Potensi Investasi Tembaga, Dibutuhkan untuk EBT hingga Mobil Listrik
Potensi investasi untuk tambang tembaga sangat menjanjikan. Terlebih produk ini banyak dibutuhkan untuk industri secara global, mulai dari sektor energi baru terbarukan (EBT) hingga kendaraan listrik.
Ketua Umum Indonesian Mining and Energy Forum (IMEF) Singgih Widagdo menilai komoditas pasar global tembaga salah satunya dimanfaatkan untuk kendaraan listrik. Namun saat ini pemanfaatannya lebih dominan untuk perlengkapan produk elektronik dan konstruksi bangunan.
Dengan perkembangan kendaraan listrik yang semakin pesat, maka peran tembaga akan meningkat ke depannya. Meski begitu harus diakui, komoditas ini berbeda dengan nikel, dimana Indonesia memiliki cadangan terbesar di dunia.
"Kalau kembali melihat prospek ke depan, investasi tambang tembaga masih cukup menjanjikan. Selain ada lima IUP eksplorasi, Indonesia telah memiliki 24 perusahaan yang terdiri dari IUP, IUPK dan KK," ujarnya kepada Katadata.co.id, Selasa (27/2).
Produksi tembaga Indonesia porsinya hanya 3% dari total produksi dunia. Ini jauh di bawah Chile yang mencapai 23% atau terbesar dunia, diikuti Australia 10%, Peru 10%, sebagian Rusia 7%, Meksiko 6% dan negara lainnya. Meskipun Indonesia menempati peringkat ketujuh dunia untuk cadangan tembaga,
Untuk produksi tembaga, produksi Indonesia sebesar 20,31 juta ton pada 2019 atau menjadi urutan nomor 11 di bawah Chile yang mencapai 5,6 juta, Peru 2,4 juta dan Tiongkok 1,6 juta.
Untuk itu, prospek tembaga masih cukup menarik, terlepas dari harga ekspor katoda yang menurun dalam tiga tahun terakhir ini. Namun prospek ekspor katoda tembaga ke Jepang, Tiongkok dan Thailand masih sangat menjanjikan.
Simak capaian produksi tembaga Indonesia pada databoks berikut:
Apalagi katoda tembaga belum sepenuhnya terserap di industri hilir di dalam negeri. Dengan pertumbuhan smelter tembaga, dimana akan ada dua tambahan smelter tembaga dari yang dua eksisting, hal ini tentu akan dapat memperkuat kebutuhan untuk industri hilir di Indonesia.
Ke depan, persentase pertumbuhan konsumsi tembaga lebih didorong untuk material efisiensi energi, dan sebagainya.
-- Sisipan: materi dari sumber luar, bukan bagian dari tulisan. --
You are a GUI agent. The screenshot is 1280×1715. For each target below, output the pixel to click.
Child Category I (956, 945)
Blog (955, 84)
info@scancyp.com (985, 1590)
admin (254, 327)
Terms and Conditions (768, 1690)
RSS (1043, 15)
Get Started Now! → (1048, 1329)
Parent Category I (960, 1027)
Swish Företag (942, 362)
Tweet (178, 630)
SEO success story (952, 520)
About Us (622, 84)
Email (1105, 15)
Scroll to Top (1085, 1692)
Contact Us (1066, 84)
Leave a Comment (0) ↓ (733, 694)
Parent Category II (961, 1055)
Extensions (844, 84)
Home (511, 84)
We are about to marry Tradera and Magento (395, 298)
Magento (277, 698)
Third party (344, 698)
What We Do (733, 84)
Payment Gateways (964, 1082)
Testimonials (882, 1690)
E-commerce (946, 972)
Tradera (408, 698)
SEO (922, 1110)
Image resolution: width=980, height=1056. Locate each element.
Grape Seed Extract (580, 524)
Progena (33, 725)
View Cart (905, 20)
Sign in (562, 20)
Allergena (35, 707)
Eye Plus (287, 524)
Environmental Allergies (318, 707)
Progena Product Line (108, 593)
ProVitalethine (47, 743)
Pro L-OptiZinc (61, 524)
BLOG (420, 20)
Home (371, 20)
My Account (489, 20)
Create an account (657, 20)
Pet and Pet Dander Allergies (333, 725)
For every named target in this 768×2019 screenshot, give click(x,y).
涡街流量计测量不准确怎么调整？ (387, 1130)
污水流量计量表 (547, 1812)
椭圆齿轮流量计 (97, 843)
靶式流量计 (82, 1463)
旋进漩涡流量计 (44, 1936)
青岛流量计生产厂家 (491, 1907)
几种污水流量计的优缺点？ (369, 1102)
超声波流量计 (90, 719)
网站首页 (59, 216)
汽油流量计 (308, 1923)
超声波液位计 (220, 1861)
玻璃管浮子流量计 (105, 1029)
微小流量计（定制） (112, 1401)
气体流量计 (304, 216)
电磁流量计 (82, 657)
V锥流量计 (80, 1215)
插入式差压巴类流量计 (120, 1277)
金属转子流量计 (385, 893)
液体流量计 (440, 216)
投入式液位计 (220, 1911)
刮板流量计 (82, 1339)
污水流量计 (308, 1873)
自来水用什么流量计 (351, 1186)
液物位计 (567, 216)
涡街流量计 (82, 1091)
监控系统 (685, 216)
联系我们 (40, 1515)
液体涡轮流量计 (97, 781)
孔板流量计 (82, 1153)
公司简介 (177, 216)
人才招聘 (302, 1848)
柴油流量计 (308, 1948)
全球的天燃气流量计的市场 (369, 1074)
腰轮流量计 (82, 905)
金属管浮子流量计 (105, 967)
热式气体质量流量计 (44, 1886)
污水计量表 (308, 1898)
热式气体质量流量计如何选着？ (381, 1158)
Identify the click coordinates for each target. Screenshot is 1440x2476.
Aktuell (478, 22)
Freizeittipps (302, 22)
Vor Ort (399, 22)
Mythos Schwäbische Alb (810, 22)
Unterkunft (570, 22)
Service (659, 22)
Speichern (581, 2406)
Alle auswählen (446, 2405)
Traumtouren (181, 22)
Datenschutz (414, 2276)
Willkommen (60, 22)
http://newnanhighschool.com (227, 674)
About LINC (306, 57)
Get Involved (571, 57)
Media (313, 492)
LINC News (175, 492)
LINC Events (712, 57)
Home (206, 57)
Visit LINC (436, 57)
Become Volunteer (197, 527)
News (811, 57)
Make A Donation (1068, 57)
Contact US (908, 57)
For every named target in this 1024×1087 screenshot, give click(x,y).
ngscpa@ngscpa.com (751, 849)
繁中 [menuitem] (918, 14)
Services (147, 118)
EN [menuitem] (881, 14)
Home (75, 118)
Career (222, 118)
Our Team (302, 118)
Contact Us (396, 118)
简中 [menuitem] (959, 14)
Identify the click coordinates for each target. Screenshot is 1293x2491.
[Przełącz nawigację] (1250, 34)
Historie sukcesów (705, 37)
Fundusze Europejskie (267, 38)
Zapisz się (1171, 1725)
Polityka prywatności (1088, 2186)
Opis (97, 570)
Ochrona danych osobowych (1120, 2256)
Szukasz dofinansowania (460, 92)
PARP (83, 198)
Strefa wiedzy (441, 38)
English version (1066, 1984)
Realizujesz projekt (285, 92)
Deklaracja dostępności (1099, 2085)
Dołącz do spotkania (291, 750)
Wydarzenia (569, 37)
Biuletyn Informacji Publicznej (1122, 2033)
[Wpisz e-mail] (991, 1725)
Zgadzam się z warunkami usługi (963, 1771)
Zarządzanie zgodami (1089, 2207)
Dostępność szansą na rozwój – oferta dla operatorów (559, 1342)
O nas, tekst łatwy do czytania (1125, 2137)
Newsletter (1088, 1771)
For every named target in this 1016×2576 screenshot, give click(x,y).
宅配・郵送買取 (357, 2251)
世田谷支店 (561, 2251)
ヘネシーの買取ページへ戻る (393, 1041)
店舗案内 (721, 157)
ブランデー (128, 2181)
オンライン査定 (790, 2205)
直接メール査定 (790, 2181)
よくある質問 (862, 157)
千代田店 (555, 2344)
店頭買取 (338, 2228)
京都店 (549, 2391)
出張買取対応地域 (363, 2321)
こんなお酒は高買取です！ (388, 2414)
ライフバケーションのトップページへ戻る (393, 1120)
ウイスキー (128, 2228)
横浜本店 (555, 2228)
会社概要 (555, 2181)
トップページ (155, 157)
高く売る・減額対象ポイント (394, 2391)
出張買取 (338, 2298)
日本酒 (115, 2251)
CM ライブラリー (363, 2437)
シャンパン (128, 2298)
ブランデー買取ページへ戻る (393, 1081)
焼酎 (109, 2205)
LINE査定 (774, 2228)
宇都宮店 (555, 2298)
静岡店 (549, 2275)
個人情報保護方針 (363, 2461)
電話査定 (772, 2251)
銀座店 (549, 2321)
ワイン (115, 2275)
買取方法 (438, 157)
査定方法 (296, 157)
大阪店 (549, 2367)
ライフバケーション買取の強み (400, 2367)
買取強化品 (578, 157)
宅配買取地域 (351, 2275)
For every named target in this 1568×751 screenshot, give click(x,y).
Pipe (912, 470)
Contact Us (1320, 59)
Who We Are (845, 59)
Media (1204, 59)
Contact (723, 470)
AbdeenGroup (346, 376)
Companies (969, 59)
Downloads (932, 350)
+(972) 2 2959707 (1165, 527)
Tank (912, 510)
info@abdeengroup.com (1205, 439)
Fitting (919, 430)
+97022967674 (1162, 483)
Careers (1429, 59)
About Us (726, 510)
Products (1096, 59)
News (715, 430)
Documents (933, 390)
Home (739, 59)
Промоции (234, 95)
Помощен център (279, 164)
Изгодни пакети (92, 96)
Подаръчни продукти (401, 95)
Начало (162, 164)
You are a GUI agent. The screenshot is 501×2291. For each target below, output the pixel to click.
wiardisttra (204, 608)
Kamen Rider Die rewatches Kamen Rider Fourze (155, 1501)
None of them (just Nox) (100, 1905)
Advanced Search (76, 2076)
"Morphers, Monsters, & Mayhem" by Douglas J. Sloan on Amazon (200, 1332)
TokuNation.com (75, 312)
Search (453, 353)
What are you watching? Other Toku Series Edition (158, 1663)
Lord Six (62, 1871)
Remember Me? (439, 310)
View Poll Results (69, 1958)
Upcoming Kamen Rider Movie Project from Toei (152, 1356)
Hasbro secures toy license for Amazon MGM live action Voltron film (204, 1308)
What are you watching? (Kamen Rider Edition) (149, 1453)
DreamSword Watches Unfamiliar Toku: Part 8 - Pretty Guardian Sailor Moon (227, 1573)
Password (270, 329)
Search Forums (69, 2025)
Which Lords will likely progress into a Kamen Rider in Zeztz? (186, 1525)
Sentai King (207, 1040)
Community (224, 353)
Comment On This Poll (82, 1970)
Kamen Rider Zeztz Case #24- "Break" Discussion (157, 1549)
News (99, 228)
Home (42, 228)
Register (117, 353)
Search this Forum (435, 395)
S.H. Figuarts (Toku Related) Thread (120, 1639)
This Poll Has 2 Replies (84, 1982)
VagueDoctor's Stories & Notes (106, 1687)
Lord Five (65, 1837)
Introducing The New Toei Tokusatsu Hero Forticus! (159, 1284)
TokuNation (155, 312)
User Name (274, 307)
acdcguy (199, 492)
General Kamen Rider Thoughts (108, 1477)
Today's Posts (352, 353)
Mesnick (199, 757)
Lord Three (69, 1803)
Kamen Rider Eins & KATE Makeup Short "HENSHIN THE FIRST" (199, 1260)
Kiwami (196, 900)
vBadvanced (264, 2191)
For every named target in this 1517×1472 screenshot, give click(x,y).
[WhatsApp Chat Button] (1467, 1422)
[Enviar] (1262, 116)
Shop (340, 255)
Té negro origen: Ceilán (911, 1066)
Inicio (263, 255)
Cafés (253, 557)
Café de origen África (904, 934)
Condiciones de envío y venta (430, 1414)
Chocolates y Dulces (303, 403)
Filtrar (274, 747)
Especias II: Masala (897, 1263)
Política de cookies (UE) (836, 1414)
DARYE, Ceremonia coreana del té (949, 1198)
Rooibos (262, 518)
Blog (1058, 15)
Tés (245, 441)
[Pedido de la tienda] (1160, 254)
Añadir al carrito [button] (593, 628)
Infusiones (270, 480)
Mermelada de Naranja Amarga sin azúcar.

Akhirnya selain untuk kepentingan industri listrik, baterai dan EBT yang diproyeksikan tumbuh cepat.
Oleh karena itu, Singgih menilai pemerintah harus tetap mempercepat dan memperbesar industri hilir tembaga ke depan. "Seperti untuk industri konduktor, kabel, pipa tembaga dan industri ikutan lainnya," katanya.
Presiden Direktur Freeport Indonesia Tony Wenas mengatakan produk tambang memiliki prospek cerah seiring dengan meningkatnya penggunaan EBT. Menurut dia potensi pasar untuk produk tembaga akan terbuka lebar.
Hal ini seiring dengan meningkatnya kehadiran pembangkit listrik energi baru dan terbarukan yang membutuhkan tembaga dalam jumlah besar. Misalnya dalam pembuatan mobil listrik, setidaknya dibutuhkan tembaga empat kali lebih banyak dibandingkan kebutuhan tembaga untuk pembuatan mobil konvensional.
Selain itu tembaga juga dibutuhkan untuk baterai yang saat ini tengah dikembangkan. Demikian juga dengan pembangkit listrik tenaga surya dan pembangkit listrik tenaga angin yang membutuhkan tembaga jauh lebih banyak dibandingkan dengan pembangkit listrik batu bara.
Setidaknya kebutuhan tembaga untuk surya dapat mencapai lima ton per megawatt (MW), sementara untuk angin membutuhkan 1,5 ton untuk setiap megawatt. "Jadi renewable energy membutuhkan tembaga yang lebih banyak sebagai penghantar," katanya kemarin.